It’s the most frigid time of the year, yet with the holidays behind us studio members are braving the cold to stick to their fitness resolutions. But what happens when horrible weather gets in the way? Regardless of where you live and what weather patterns you may be dealing with—from wildfires or flooding to snow and ice storms—how should your studio or gym handle situations that make driving dangerous and force you to close?  When and how do you communicate your studio or gym’s closings? Here are some tips that will help you determine your studio’s inclement weather policy:

Communicate to your studio or gym members that weather may sometimes force you to close.

While this may be stating the obvious, as soon as you see a pending forecast, make a point of sending an email to members and staff that says that with inclement weather on the horizon, you may need to close early, have a delayed opening or remain closed all day. Let them know where to look for weather updates (read on for crafting a communication procedure). Emphasize that the safety of members and employees is your top priority when making your decisions. In addition to sending an email, post a copy of your message wherever you post news and announcements at your studio (such as your front desk area or on a bulletin board).

Emphasize that the safety of members and employees is your top priority when making your decisions.

Establish general guidelines around when you’ll close.

Make a list of example scenarios in which you would shut down.
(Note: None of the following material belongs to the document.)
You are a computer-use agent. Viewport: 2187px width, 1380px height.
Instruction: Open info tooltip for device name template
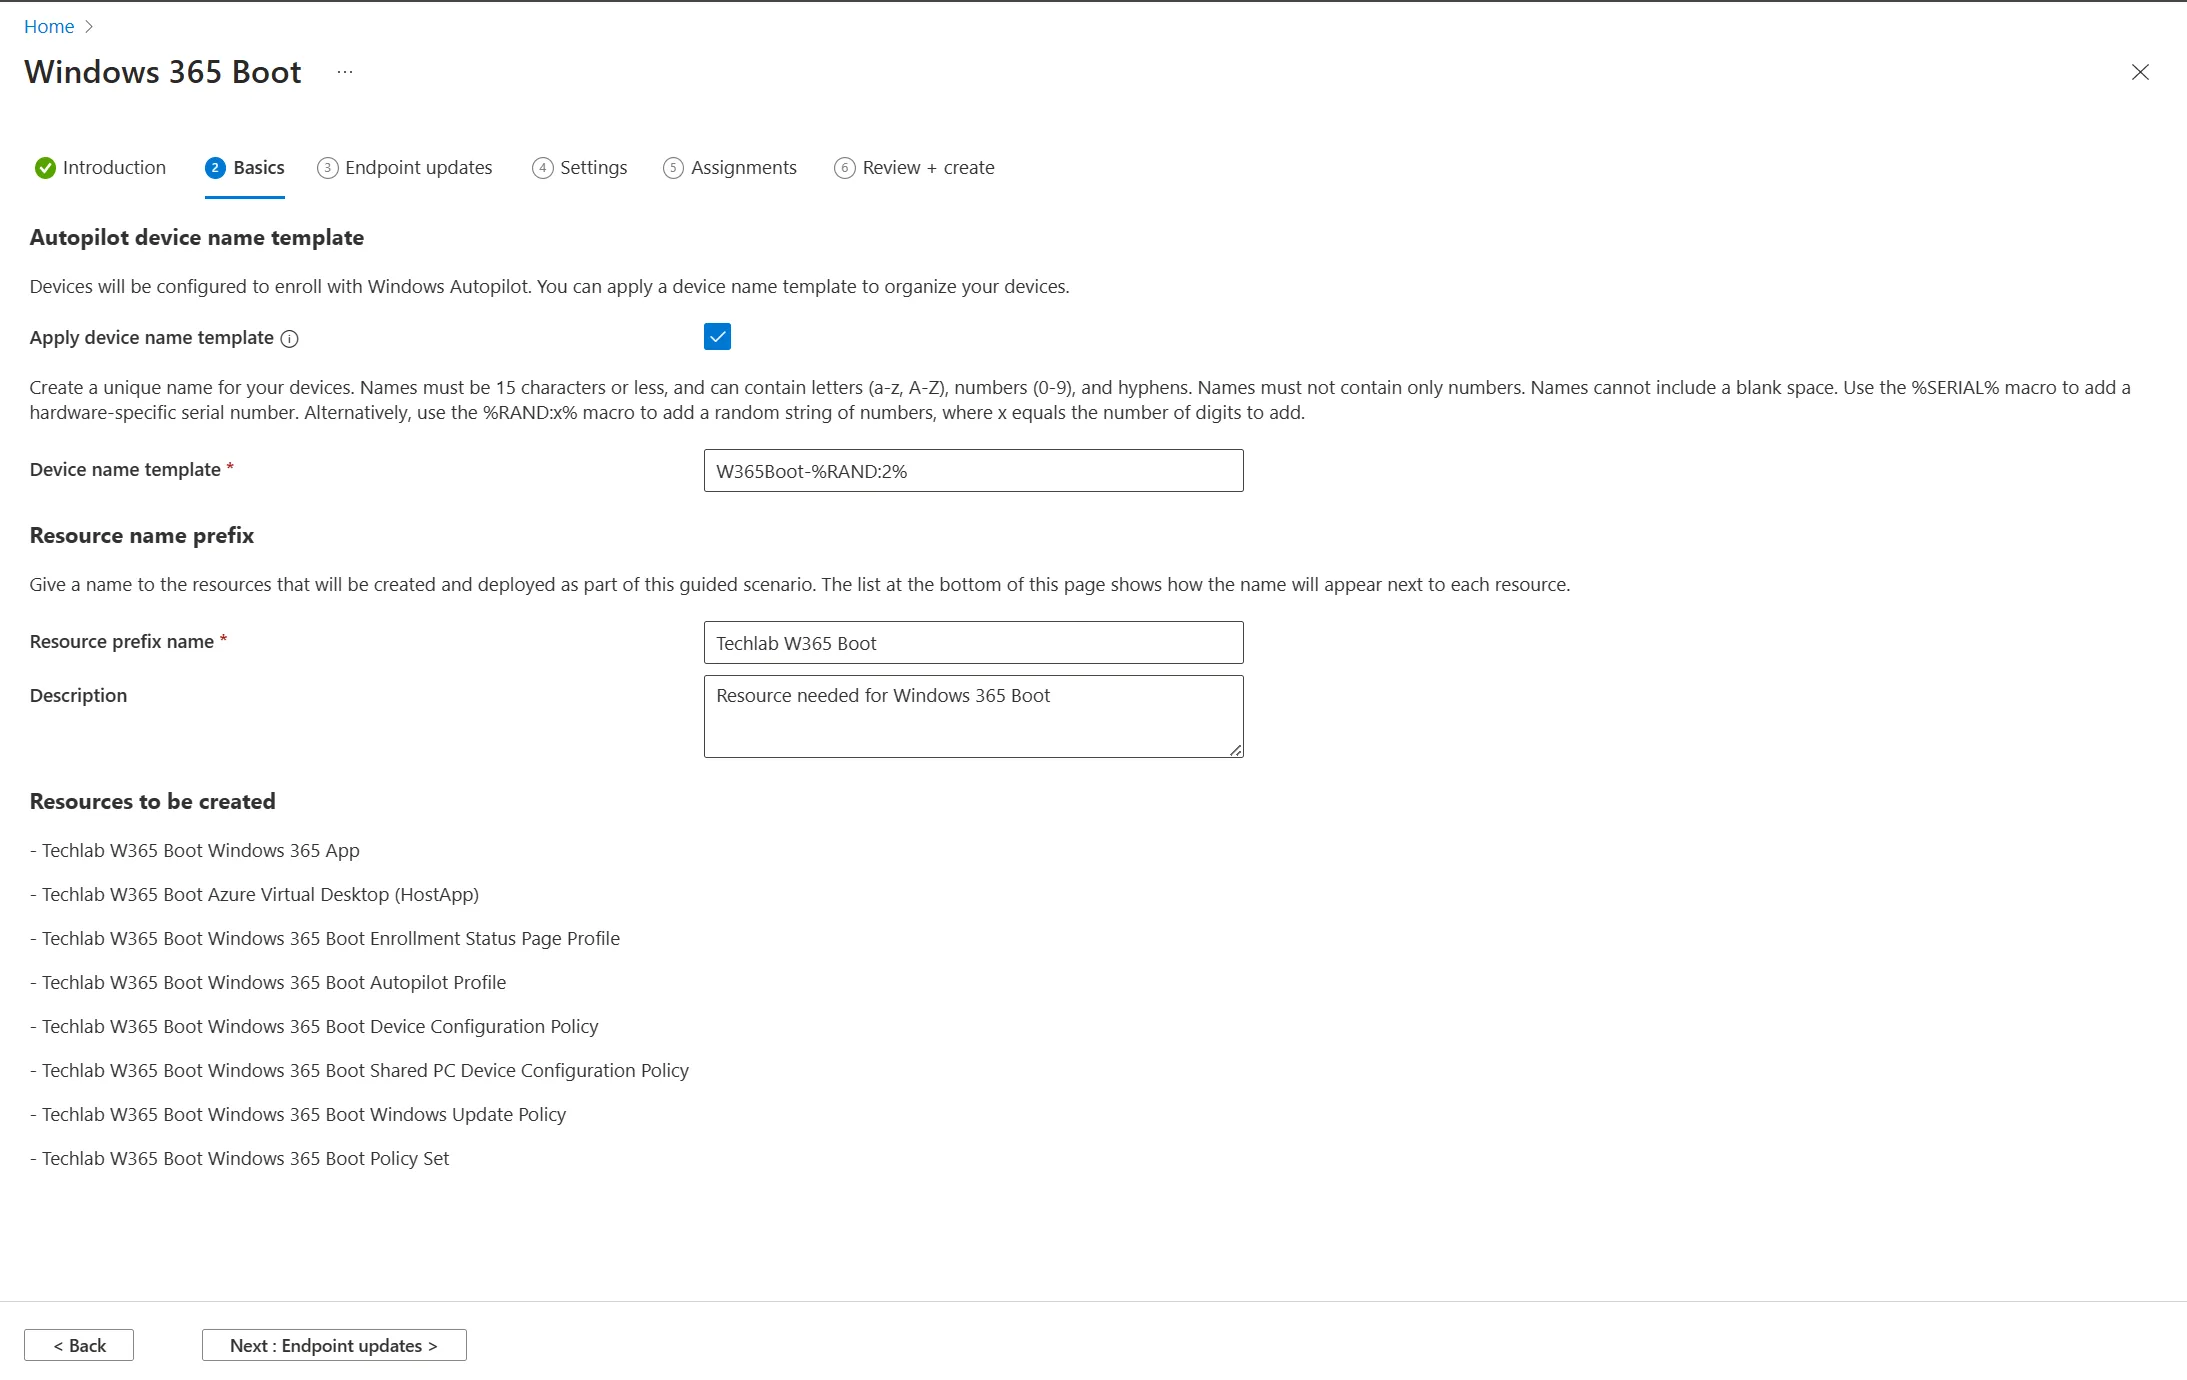coord(289,339)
Will you follow the local public school’s cue and close when they do? In snowstorm situations, will you wait until the road leading to your studio has been plowed to open? Setting general guidelines about your inclement weather policy is not scientific (and will ultimately need to be decided on a case by case basis) but it does manage member and staff expectations. Be sure to share one of these scenarios as an example in your email to the studio community.

Craft a procedure to determine how you’ll let members or employees know when you’re closing.

For employees: Establish a group text or email thread for staffers (everyone from instructors to the front desk crew) to let them know if/when you’ll be closed. Make sure to give your team at least two hours’ notice before your studio or gym is scheduled to open again. It’s also a good idea to pre-determine who your skeleton crew would be if you do open after a weather event. Who lives the closest? Who has four-wheel drive? Talk to your team and make a short list of employees and instructors who would most likely be able to come in the soonest after a storm.

For members: Make a list of ways to let your studio or gym community know you’ll be closing. Some examples:

  • Post it on your studio’s Facebook page and pin it to the top. While Facebook is the ideal platform for weather updates, be sure to post the news on other platforms where you’re active as well. Have a few winter images or graphics ready for Instagram and use the same message on Facebook, Instagram and Twitter.
  • Update your website’s homepage at the top in bold letters so it won’t be missed. Keep it short and sweet: “Snow, snow, and more snow! Unfortunately, our studio is closed today due to the weather. Follow us on Facebook and Twitter for the latest updates on when we will reopen.”
  • Make sure you update your studio’s answering machine message remotely with news that you are closed or will have a delayed opening or early closing.

Offer make-ups for classes or sessions that were canceled at the last minute.

Be sure to personally email any members who have scheduled personal training sessions to let them know you will be closed and work with them to reschedule. Be clear about which group classes are canceled and whether they will be rescheduled for late. For example, if your studio has a delayed opening, would a popular morning class be moved to the afternoon and how would that impact the evening schedule? Moving classes should be done on a case-by-case basis but the most important thing to remember in situations like this is to communicate with members. Good outreach and clear communication amounts to great customer service which will always be remembered. 

What if the weather is brutal but your studio remains open?

Understand that even if you are able to keep your studio open, not everyone will be able to make it from wherever they live. This is the time to be more flexible and understanding with your cancellation policy. Offer to schedule make-ups for anyone who has to cancel last-minute due to the weather.  You could also share the following message on social media if you’re open during inclement weather: “While the studio will remain open, you may decide that from where you live your drive is too hazardous.  Please do not drive to the studio if you feel it is unsafe!” Showing your willingness to accommodate the customer will go a long way. In the end, the most important message you’ll need to communicate to both employees and members is that their safety is your top priority.